Wednesday, 1 September 2010

A Story
Mood:  incredulous
Topic: War on Drugs (and kids)
Once upon a time there was a man. After he was a man, he became an attorney. But the trouble started while he was still a man, because he was greedy and lazy and very dishonest. He wanted things but he didn't know how to get them, so he became an Attorney.

Then one day he became aware of something. Parents (who had earned things) were in conflict with their children. He began to see how he could use the weaknesses of the children to make the conflict worse. Then the parents wouldn't have anyone to give their things to when they died. If the parents trusted him, why they would put their things under his care and since the children were now disfunctional (with his help) there would be no one but him to have all those things.

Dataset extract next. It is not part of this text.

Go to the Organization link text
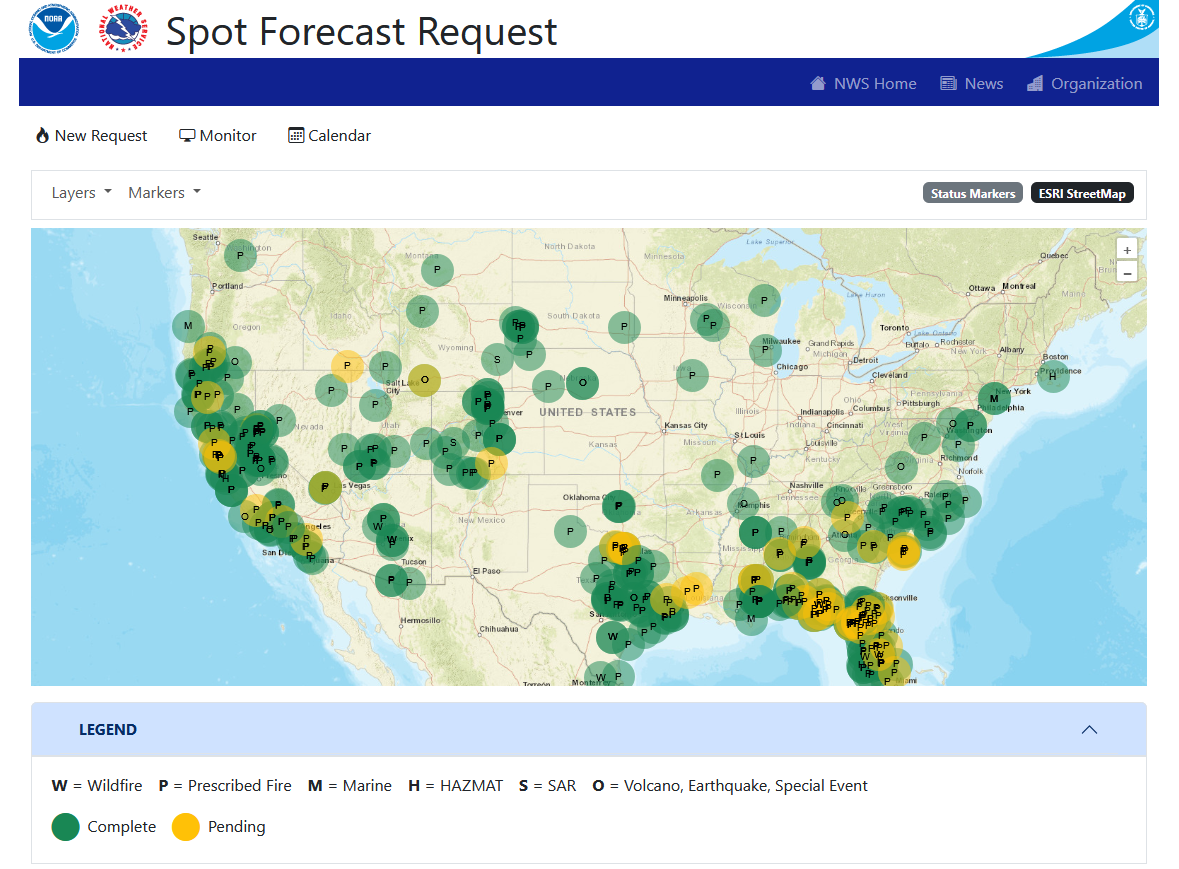This screenshot has height=869, width=1179. (1096, 84)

Then it happened! He found out that a man with many things had a wife who was easily influenced and very selfish and could be tricked into doing almost anything if she thought someone else could be blamed and and she would get the wealth (at least most of it)  the man had earned. And maybe even make sure that the man died! Just a few days later, the wealthy man died!

So the attorney moved so he could pretend to be the wifes friend and she would make him her attorney.  And it worked!

 Now all he had to do was make sure that anyone who was entitled to the dead man's wealth didn't find out what he had done or if they did, they couldn't do anything about it.

To be continued....


Posted by springbrooke at 12:28 AM PDT
Updated: Sunday, 18 November 2012 3:44 PM PST

Sunday, 16 October 2005

Marijuana Prohibition has Failed
Topic: War on Drugs (and kids)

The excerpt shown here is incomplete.